## Materiale estratto:
=======
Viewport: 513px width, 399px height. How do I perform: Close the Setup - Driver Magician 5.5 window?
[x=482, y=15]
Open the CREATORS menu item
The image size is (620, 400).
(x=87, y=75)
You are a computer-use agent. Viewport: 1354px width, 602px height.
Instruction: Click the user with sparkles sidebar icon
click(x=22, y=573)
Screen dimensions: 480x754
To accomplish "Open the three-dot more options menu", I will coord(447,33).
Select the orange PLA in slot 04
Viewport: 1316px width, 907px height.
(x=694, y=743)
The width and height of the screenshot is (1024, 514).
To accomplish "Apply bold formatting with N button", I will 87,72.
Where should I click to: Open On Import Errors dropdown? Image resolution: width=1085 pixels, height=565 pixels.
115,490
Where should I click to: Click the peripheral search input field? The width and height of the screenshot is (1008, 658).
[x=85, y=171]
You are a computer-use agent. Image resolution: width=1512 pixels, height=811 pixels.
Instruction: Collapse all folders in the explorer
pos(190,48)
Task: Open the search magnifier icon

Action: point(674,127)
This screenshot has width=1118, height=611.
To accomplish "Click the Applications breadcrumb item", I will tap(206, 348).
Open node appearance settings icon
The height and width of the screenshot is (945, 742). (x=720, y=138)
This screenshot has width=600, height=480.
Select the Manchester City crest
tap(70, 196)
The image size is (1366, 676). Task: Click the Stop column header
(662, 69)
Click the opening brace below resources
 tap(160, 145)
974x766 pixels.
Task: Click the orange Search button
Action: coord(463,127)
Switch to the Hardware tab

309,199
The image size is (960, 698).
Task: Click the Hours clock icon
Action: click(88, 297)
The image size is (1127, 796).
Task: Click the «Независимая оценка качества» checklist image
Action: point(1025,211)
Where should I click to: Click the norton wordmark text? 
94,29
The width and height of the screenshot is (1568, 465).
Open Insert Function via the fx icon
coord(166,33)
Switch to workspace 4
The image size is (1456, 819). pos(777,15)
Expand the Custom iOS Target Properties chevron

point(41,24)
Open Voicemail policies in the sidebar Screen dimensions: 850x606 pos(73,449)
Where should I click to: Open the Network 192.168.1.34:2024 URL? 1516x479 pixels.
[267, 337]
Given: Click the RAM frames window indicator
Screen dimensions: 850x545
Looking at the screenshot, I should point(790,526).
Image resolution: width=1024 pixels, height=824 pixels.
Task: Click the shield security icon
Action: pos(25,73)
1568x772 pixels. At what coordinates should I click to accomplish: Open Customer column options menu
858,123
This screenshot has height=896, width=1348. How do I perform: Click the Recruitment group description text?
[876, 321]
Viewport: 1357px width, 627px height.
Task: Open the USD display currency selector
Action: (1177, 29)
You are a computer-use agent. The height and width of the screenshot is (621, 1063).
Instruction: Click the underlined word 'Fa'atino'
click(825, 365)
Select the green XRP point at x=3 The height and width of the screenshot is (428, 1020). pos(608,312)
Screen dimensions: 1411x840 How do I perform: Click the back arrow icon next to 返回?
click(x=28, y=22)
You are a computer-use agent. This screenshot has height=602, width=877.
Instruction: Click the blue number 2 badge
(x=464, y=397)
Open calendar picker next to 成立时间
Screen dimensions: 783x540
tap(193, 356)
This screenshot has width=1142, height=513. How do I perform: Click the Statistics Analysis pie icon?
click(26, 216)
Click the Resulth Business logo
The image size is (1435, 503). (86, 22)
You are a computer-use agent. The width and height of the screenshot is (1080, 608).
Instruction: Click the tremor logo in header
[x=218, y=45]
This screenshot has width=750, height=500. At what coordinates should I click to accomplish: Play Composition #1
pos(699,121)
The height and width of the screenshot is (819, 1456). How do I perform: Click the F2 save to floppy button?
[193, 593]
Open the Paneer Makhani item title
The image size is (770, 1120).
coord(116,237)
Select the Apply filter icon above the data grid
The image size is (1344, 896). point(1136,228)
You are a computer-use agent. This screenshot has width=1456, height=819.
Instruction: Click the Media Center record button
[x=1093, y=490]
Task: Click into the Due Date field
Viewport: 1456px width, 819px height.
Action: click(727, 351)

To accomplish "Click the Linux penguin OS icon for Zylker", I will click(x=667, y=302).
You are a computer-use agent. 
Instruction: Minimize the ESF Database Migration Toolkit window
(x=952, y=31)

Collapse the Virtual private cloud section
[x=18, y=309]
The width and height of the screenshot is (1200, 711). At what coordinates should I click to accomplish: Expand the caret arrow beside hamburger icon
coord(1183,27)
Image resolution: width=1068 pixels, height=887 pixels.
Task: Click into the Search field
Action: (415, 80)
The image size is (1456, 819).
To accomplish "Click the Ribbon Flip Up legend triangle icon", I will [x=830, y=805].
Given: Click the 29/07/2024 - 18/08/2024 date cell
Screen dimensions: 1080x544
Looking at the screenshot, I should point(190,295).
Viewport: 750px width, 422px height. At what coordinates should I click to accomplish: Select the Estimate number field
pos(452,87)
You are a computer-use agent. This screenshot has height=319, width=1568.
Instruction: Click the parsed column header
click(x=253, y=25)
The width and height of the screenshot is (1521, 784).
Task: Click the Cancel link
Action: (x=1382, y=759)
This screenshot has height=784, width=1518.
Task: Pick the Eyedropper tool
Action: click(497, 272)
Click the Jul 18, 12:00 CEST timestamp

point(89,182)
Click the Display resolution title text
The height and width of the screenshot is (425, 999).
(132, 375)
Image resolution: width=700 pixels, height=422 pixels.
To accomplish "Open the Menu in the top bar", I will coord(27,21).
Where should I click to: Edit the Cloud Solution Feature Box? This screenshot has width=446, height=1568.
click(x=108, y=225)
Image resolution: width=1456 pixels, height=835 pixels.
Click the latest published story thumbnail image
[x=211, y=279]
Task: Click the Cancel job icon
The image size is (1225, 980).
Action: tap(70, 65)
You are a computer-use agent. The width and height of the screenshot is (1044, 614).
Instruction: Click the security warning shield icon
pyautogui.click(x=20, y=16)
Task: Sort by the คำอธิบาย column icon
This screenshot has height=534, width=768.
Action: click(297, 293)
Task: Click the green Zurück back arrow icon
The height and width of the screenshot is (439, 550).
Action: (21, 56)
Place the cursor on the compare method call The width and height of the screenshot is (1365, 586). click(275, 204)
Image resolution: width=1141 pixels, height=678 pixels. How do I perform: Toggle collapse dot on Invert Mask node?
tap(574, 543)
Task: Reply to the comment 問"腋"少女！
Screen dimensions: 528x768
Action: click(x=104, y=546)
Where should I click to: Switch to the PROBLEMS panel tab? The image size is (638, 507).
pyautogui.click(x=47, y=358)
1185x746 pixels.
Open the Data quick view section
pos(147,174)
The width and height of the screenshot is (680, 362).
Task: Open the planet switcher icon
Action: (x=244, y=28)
=======
## Il tuo obiettivo:
Riporta tutte le righe del materiale qui sopra sotto forma di lista JSON di stringhe, una stringa per riga, tralasciando le righe vuote.

## Risposta:
[
  "Viewport: 513px width, 399px height. How do I perform: Close the Setup - Driver Magician 5.5 window?",
  "[x=482, y=15]",
  "Open the CREATORS menu item",
  "The image size is (620, 400).",
  "(x=87, y=75)",
  "You are a computer-use agent. Viewport: 1354px width, 602px height.",
  "Instruction: Click the user with sparkles sidebar icon",
  "click(x=22, y=573)",
  "Screen dimensions: 480x754",
  "To accomplish \"Open the three-dot more options menu\", I will coord(447,33).",
  "Select the orange PLA in slot 04",
  "Viewport: 1316px width, 907px height.",
  "(x=694, y=743)",
  "The width and height of the screenshot is (1024, 514).",
  "To accomplish \"Apply bold formatting with N button\", I will 87,72.",
  "Where should I click to: Open On Import Errors dropdown? Image resolution: width=1085 pixels, height=565 pixels.",
  "115,490",
  "Where should I click to: Click the peripheral search input field? The width and height of the screenshot is (1008, 658).",
  "[x=85, y=171]",
  "You are a computer-use agent. Image resolution: width=1512 pixels, height=811 pixels.",
  "Instruction: Collapse all folders in the explorer",
  "pos(190,48)",
  "Task: Open the search magnifier icon",
  "Action: point(674,127)",
  "This screenshot has width=1118, height=611.",
  "To accomplish \"Click the Applications breadcrumb item\", I will tap(206, 348).",
  "Open node appearance settings icon",
  "The height and width of the screenshot is (945, 742). (x=720, y=138)",
  "This screenshot has width=600, height=480.",
  "Select the Manchester City crest",
  "tap(70, 196)",
  "The image size is (1366, 676). Task: Click the Stop column header",
  "(662, 69)",
  "Click the opening brace below resources",
  " tap(160, 145)",
  "974x766 pixels.",
  "Task: Click the orange Search button",
  "Action: coord(463,127)",
  "Switch to the Hardware tab",
  "309,199",
  "The image size is (960, 698).",
  "Task: Click the Hours clock icon",
  "Action: click(88, 297)",
  "The image size is (1127, 796).",
  "Task: Click the «Независимая оценка качества» checklist image",
  "Action: point(1025,211)",
  "Where should I click to: Click the norton wordmark text? ",
  "94,29",
  "The width and height of the screenshot is (1568, 465).",
  "Open Insert Function via the fx icon",
  "coord(166,33)",
  "Switch to workspace 4",
  "The image size is (1456, 819). pos(777,15)",
  "Expand the Custom iOS Target Properties chevron",
  "point(41,24)",
  "Open Voicemail policies in the sidebar Screen dimensions: 850x606 pos(73,449)",
  "Where should I click to: Open the Network 192.168.1.34:2024 URL? 1516x479 pixels.",
  "[267, 337]",
  "Given: Click the RAM frames window indicator",
  "Screen dimensions: 850x545",
  "Looking at the screenshot, I should point(790,526).",
  "Image resolution: width=1024 pixels, height=824 pixels.",
  "Task: Click the shield security icon",
  "Action: pos(25,73)",
  "1568x772 pixels. At what coordinates should I click to accomplish: Open Customer column options menu",
  "858,123",
  "This screenshot has height=896, width=1348. How do I perform: Click the Recruitment group description text?",
  "[876, 321]",
  "Viewport: 1357px width, 627px height.",
  "Task: Open the USD display currency selector",
  "Action: (1177, 29)",
  "You are a computer-use agent. The height and width of the screenshot is (621, 1063).",
  "Instruction: Click the underlined word 'Fa'atino'",
  "click(825, 365)",
  "Select the green XRP point at x=3 The height and width of the screenshot is (428, 1020). pos(608,312)",
  "Screen dimensions: 1411x840 How do I perform: Click the back arrow icon next to 返回?",
  "click(x=28, y=22)",
  "You are a computer-use agent. This screenshot has height=602, width=877.",
  "Instruction: Click the blue number 2 badge",
  "(x=464, y=397)",
  "Open calendar picker next to 成立时间",
  "Screen dimensions: 783x540",
  "tap(193, 356)",
  "This screenshot has width=1142, height=513. How do I perform: Click the Statistics Analysis pie icon?",
  "click(26, 216)",
  "Click the Resulth Business logo",
  "The image size is (1435, 503). (86, 22)",
  "You are a computer-use agent. The width and height of the screenshot is (1080, 608).",
  "Instruction: Click the tremor logo in header",
  "[x=218, y=45]",
  "This screenshot has width=750, height=500. At what coordinates should I click to accomplish: Play Composition #1",
  "pos(699,121)",
  "The height and width of the screenshot is (819, 1456). How do I perform: Click the F2 save to floppy button?",
  "[193, 593]",
  "Open the Paneer Makhani item title",
  "The image size is (770, 1120).",
  "coord(116,237)",
  "Select the Apply filter icon above the data grid",
  "The image size is (1344, 896). point(1136,228)",
  "You are a computer-use agent. This screenshot has width=1456, height=819.",
  "Instruction: Click the Media Center record button",
  "[x=1093, y=490]",
  "Task: Click into the Due Date field",
  "Viewport: 1456px width, 819px height.",
  "Action: click(727, 351)",
  "To accomplish \"Click the Linux penguin OS icon for Zylker\", I will click(x=667, y=302).",
  "You are a computer-use agent. ",
  "Instruction: Minimize the ESF Database Migration Toolkit window",
  "(x=952, y=31)",
  "Collapse the Virtual private cloud section",
  "[x=18, y=309]",
  "The width and height of the screenshot is (1200, 711). At what coordinates should I click to accomplish: Expand the caret arrow beside hamburger icon",
  "coord(1183,27)",
  "Image resolution: width=1068 pixels, height=887 pixels.",
  "Task: Click into the Search field",
  "Action: (415, 80)",
  "The image size is (1456, 819).",
  "To accomplish \"Click the Ribbon Flip Up legend triangle icon\", I will [x=830, y=805].",
  "Given: Click the 29/07/2024 - 18/08/2024 date cell",
  "Screen dimensions: 1080x544",
  "Looking at the screenshot, I should point(190,295).",
  "Viewport: 750px width, 422px height. At what coordinates should I click to accomplish: Select the Estimate number field",
  "pos(452,87)",
  "You are a computer-use agent. This screenshot has height=319, width=1568.",
  "Instruction: Click the parsed column header",
  "click(x=253, y=25)",
  "The width and height of the screenshot is (1521, 784).",
  "Task: Click the Cancel link",
  "Action: (x=1382, y=759)",
  "This screenshot has height=784, width=1518.",
  "Task: Pick the Eyedropper tool",
  "Action: click(497, 272)",
  "Click the Jul 18, 12:00 CEST timestamp",
  "point(89,182)",
  "Click the Display resolution title text",
  "The height and width of the screenshot is (425, 999).",
  "(132, 375)",
  "Image resolution: width=700 pixels, height=422 pixels.",
  "To accomplish \"Open the Menu in the top bar\", I will coord(27,21).",
  "Where should I click to: Edit the Cloud Solution Feature Box? This screenshot has width=446, height=1568.",
  "click(x=108, y=225)",
  "Image resolution: width=1456 pixels, height=835 pixels.",
  "Click the latest published story thumbnail image",
  "[x=211, y=279]",
  "Task: Click the Cancel job icon",
  "The image size is (1225, 980).",
  "Action: tap(70, 65)",
  "You are a computer-use agent. The width and height of the screenshot is (1044, 614).",
  "Instruction: Click the security warning shield icon",
  "pyautogui.click(x=20, y=16)",
  "Task: Sort by the คำอธิบาย column icon",
  "This screenshot has height=534, width=768.",
  "Action: click(297, 293)",
  "Task: Click the green Zurück back arrow icon",
  "The height and width of the screenshot is (439, 550).",
  "Action: (21, 56)",
  "Place the cursor on the compare method call The width and height of the screenshot is (1365, 586). click(275, 204)",
  "Image resolution: width=1141 pixels, height=678 pixels. How do I perform: Toggle collapse dot on Invert Mask node?",
  "tap(574, 543)",
  "Task: Reply to the comment 問\"腋\"少女！",
  "Screen dimensions: 528x768",
  "Action: click(x=104, y=546)",
  "Where should I click to: Switch to the PROBLEMS panel tab? The image size is (638, 507).",
  "pyautogui.click(x=47, y=358)",
  "1185x746 pixels.",
  "Open the Data quick view section",
  "pos(147,174)",
  "The width and height of the screenshot is (680, 362).",
  "Task: Open the planet switcher icon",
  "Action: (x=244, y=28)"
]